Ephemeral Animation: Nenagh Watson

Nenagh Watson is a puppeteer currently researching into what she calls ephemeral animation. She is fascinated by objects that move without human control at the mercy of the elements. Consider the following umbrellas as they are carried by the wind. Their movement is created by natural forces rather than the hands of a puppeteer. Watson uses this motion to inspire works of puppetry:

Observing umbrellas, as well as her earlier work with Polish theatre director Tadeusz Kantor (whom she describes as having said that the umbrella’s metal skeleton explodes like fireworks) inspired Conversations with an Umbrella, a collaboration between Nenagh Watson and sound artist Kaffe Matthews.

Umbrellas, plastic bags, pieces of rope… all discarded items of human debris that fly in the wind or float in the water. From Watson’s Duchampian notion of ‘found’ movement that has been created by chance, she examines moments of tension and freedom, stillness and motion and uses these to inform her work in puppetry. She says her eyes have become opened to the world of random movement around her. For Watson, this is all part of making herself and her presence obsolete in the work, in striving to be without ego.

In her Plastic Bag Labyrinth, shown below, she uses her observation of how air fills discarded carrier bags to create an installation in which the bags are caused to move through the actions of visitors to the installation.

For more information about her working practices, see a review of Nenagh Watson’s Ephemeral Animation workshop at the Central School of Speech and Drama and another account of an earlier workshop.

This post was written in response to her presentation at the Talking Objects Symposium at Loughborough University on 9th March 2012.

Recording the Trace of Movement: Norman McLaren

Scottish / Canadian animator, Norman McLaren, was an innovator who experimented with the technological processes of his time. McLaren’s film Pas de Deux from 1968 is clearly influenced by Etienne-Jules Marey’s chronophotography mentioned earlier. Using high contrast photography and optical printing, the flesh of McLaren’s dancers dissolve into outlines of light. The characters multiply across the image in the shape of the the movements that they dance.

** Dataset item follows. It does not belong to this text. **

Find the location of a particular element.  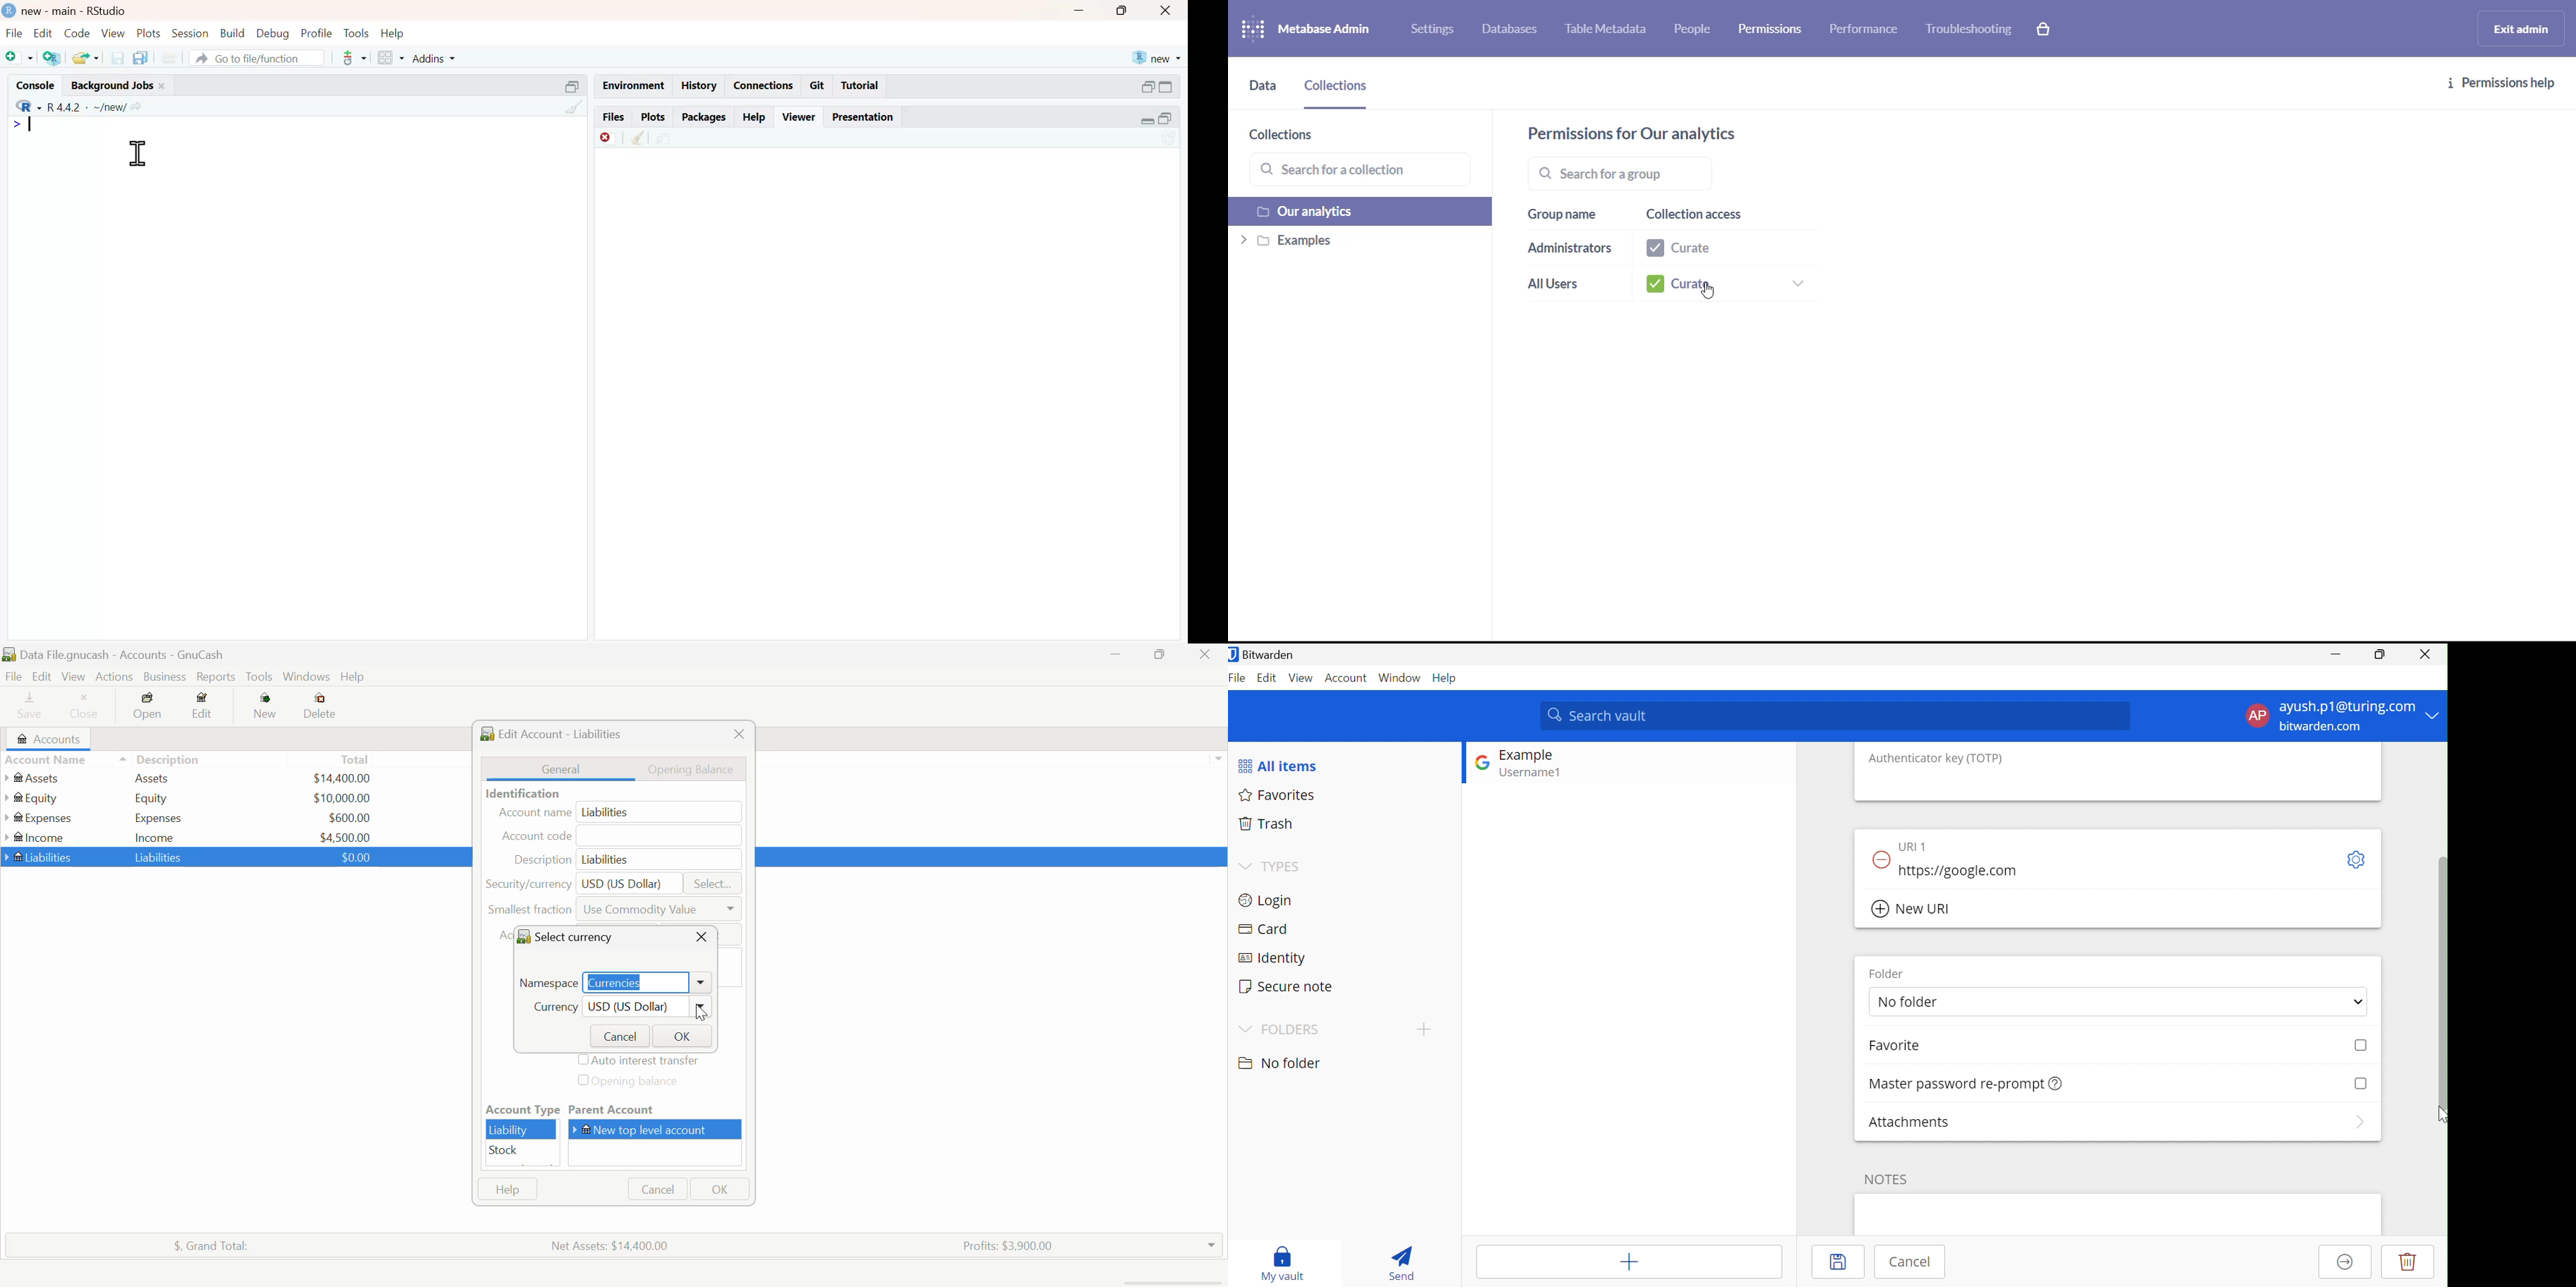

As McLaren was born in the town of Stirling, there is an extensive archive about McLaren’s life and work at Stirling University.

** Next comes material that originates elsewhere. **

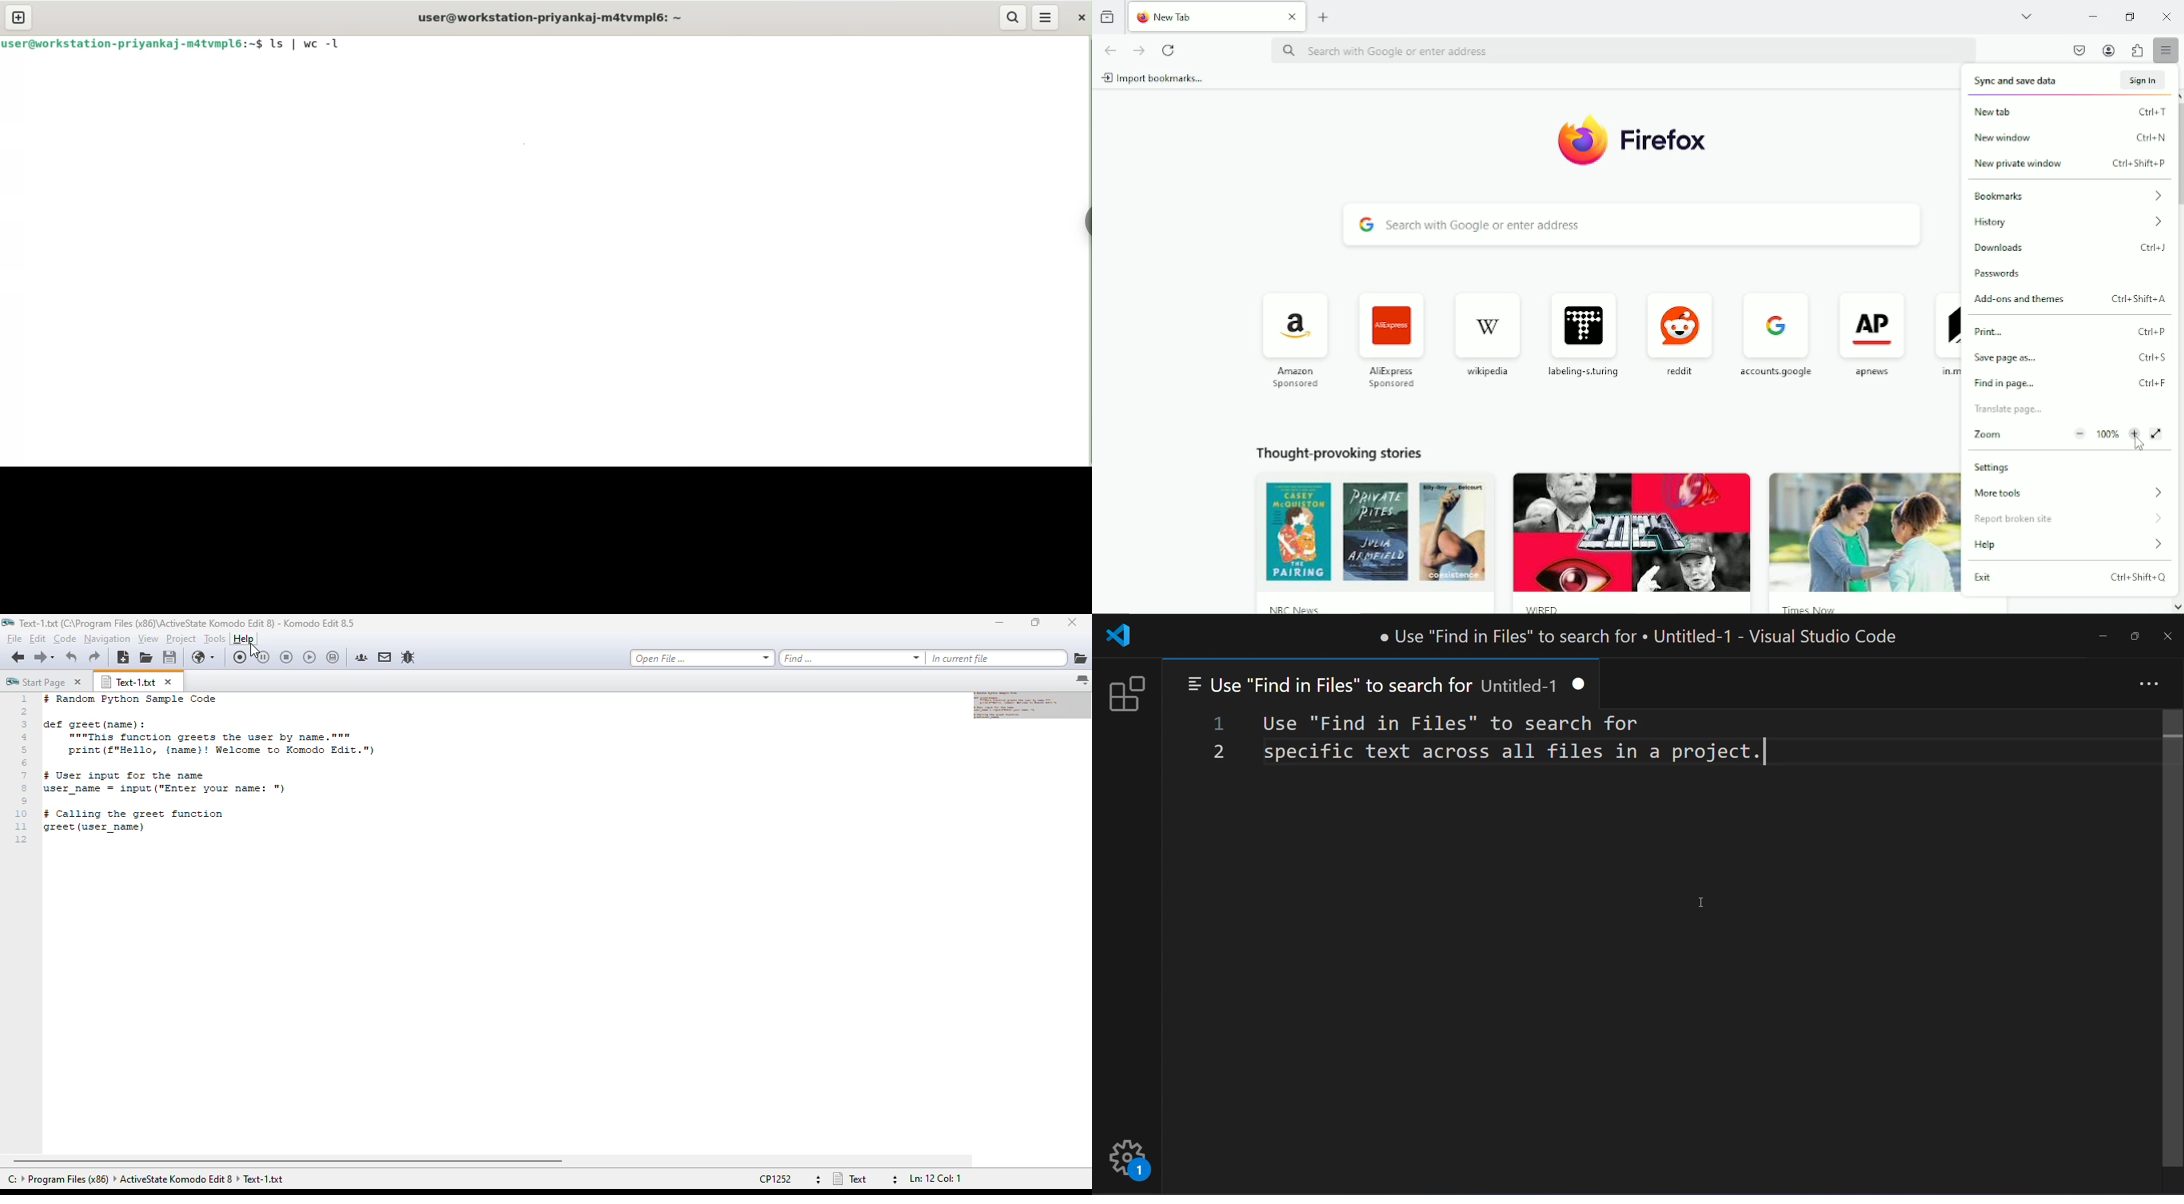 The image size is (2184, 1204). Describe the element at coordinates (1138, 50) in the screenshot. I see `go forward` at that location.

Pas de deux from National Film Board of Canada on Vimeo.

Recording the Trace of Movement: Past and Present

In her current exhibition, Motion Capture Drawings, at London Gallery West (3rd February – 4th March 2012), artist Susan Morris has captured her own movements over a period of time in a motion capture studio and painstakingly converted the data via algorithms into lines, which are printed onto photographic paper. The images resemble a fragile, dense fog of movement.

Her work references Étienne-Jules Marey, born in France in 1830 and a pioneer of motion analysis through his work with chronophotography, which, unlike the sequential images of Eadweard Muybridge, used multiple exposures recorded and combined together in one photograph to analyse the trajectory of a movement. Here is a selection:

Marey’s work was a clear influence on the Futurists and other artists concerned with representing speed and motion in painting. Compare the image above, Etienne Jules Marey, Étude de l’homme, chronophotographie, 1887 with Marcel Duchamp’s iconic Nude Descending a Stair, 1912.

Beautiful as Morris’s images are, they bring to mind a tangled web of technological references to the history of motion analysis that she does not acknowledge. Capturing the trace of movement is the aim of contemporary motion capture technology, beautifully illustrated in Ghostcatching, 1999. In this digital dance piece shown below, movement data from choreographer and dancer, Bill T Jones, has been used by Bill Kaiser and Shelley Eshkar of the OpenEnded Group to create graphic lines. The data was not used ‘straight out of the tin’, but required extensive clean-up and artistic input from Kaiser and Eshkar.

Another example of graphic black and white linear imagery inspired by Marey’s motion analysis can be seen in Norman McLaren’s Pas de Deux.